What are the limitations of the technique you have developed? What is the next step to overcome these limitations?

Many of the limitations stem from the inexperience in using medical devices for mass spectrometry, they are not created for such a purpose and are only a number of previous examples. Overcoming the limitations should be a matter of developing a mass spectrometry-friendly swab. Another limitation is the high initial cost of a mass spectrometer and the expertise need to run such an instrument; however, future full-size and miniature mass spectrometers are likely to address these issues.

What are your plans now? What are you doing at the moment and what will you be working on in the near future?
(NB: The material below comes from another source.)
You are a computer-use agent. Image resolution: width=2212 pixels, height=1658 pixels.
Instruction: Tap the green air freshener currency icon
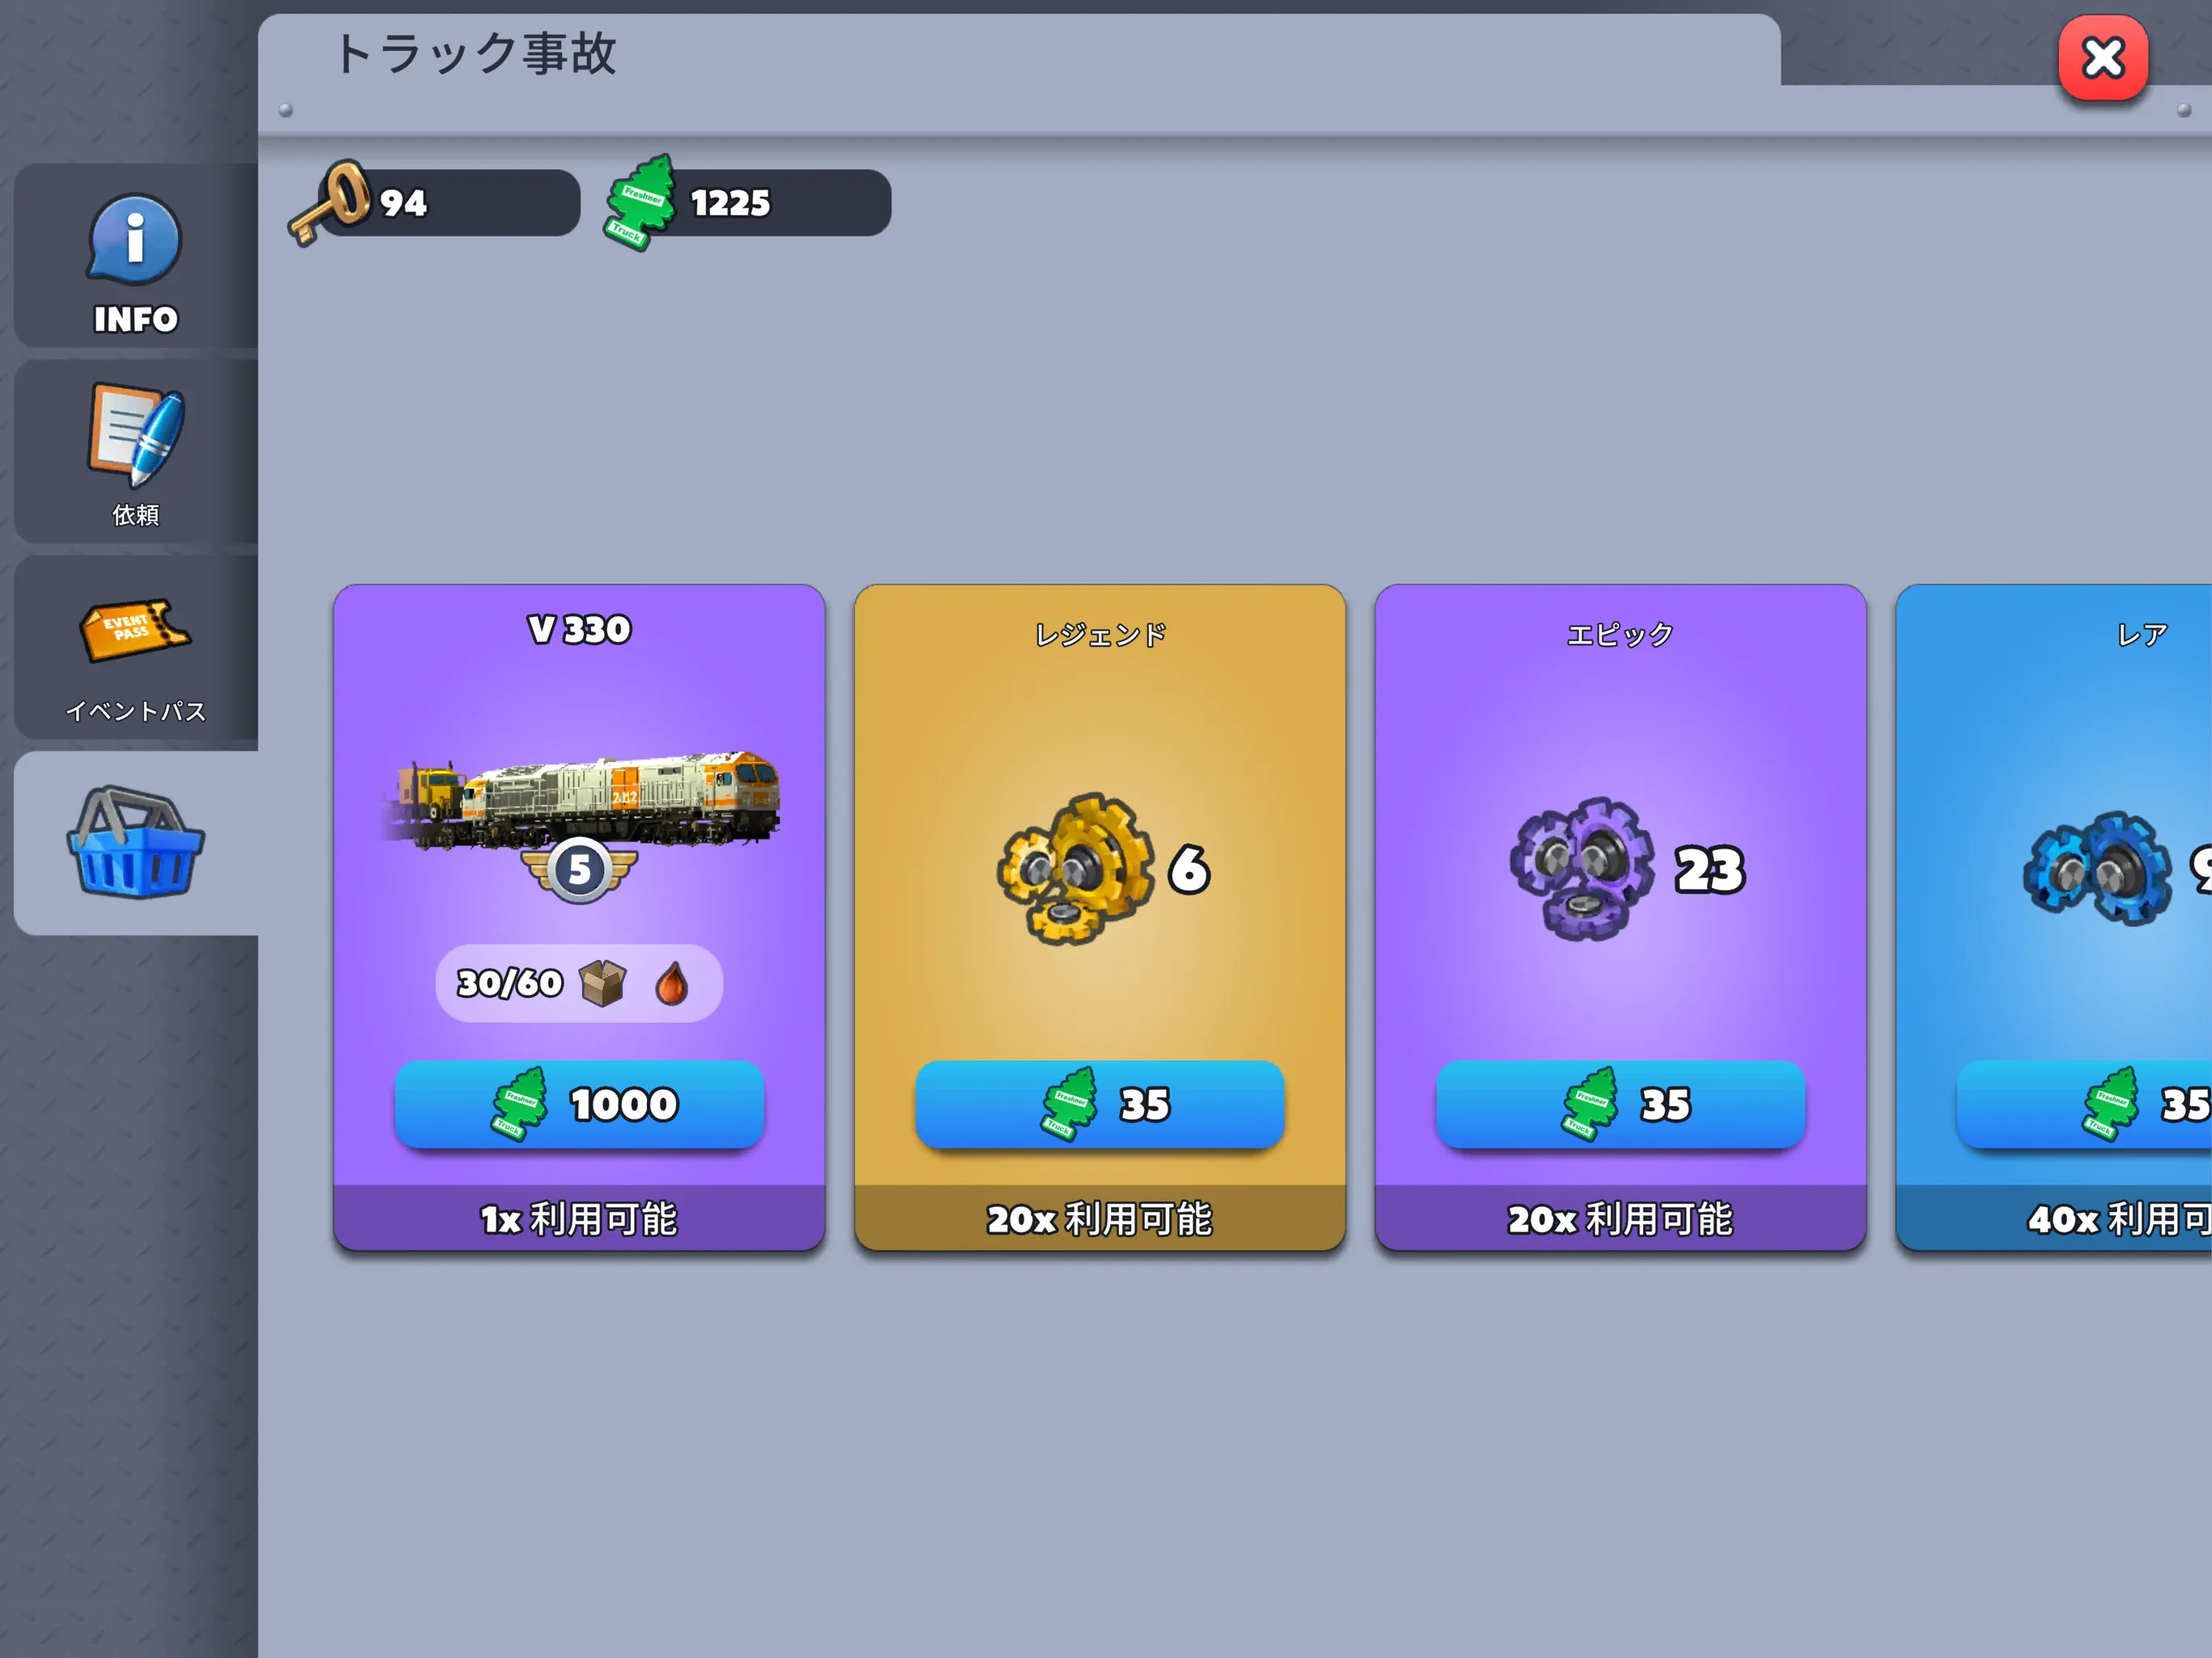640,202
We are planning to develop the method so that is more rigorous, extend the methodology to incorporate additional bacteria, and test our methods using real clinical samples.

The authors

Alan K. Jarmusch

Alan K. Jarmusch

Alan K. Jarmusch received a B.S. in Biochemistry from the University of North Carolina at Greensboro and is currently a Ph.D. candidate in Chemistry at Purdue University, mentored by Professor R. Graham Cooks. His current research interest includes the development and application of ambient ionization-mass spectrometry in the fields of medicine and natural products.

Valentino Pirro

Valentina Pirro

Valentina Pirro received her Ph.D. in Science and High Technology from the University of Turin, Italy. She is currently a postdoctoral researcher in Chemistry at Purdue University. Her current research interest includes the application of cutting-edge mass spectrometric techniques (e.g., ambient mass spectrometry, imaging mass spectrometry) in the field of clinical and forensic toxicology.

Kevin Kerian

Kevin S. Kerian 

Kevin S. Kerian received a B.S. in Chemistry and Biochemistry from Western Kentucky University and is currently in the PhD program at Purdue University, studying analytical chemistry under the advisement of Professor R. Graham Cooks. His current research interest pursues advancing translation science through the development and application of ambient ionization-mass spectrometry for molecular diagnostics. 

Graham Cooks

Graham Cooks

Graham Cooks was educated at the University of Natal, South Africa, and at Cambridge University in the UK. Since 1990 he has been Henry Bohn Hass Distinguished Professor of Chemistry at Purdue University. Cooks has been a major contributor to advances in instrumentation and methodology for mass spectrometry.  His interests involve construction of mass spectrometers and their use in fundamental studies and applications.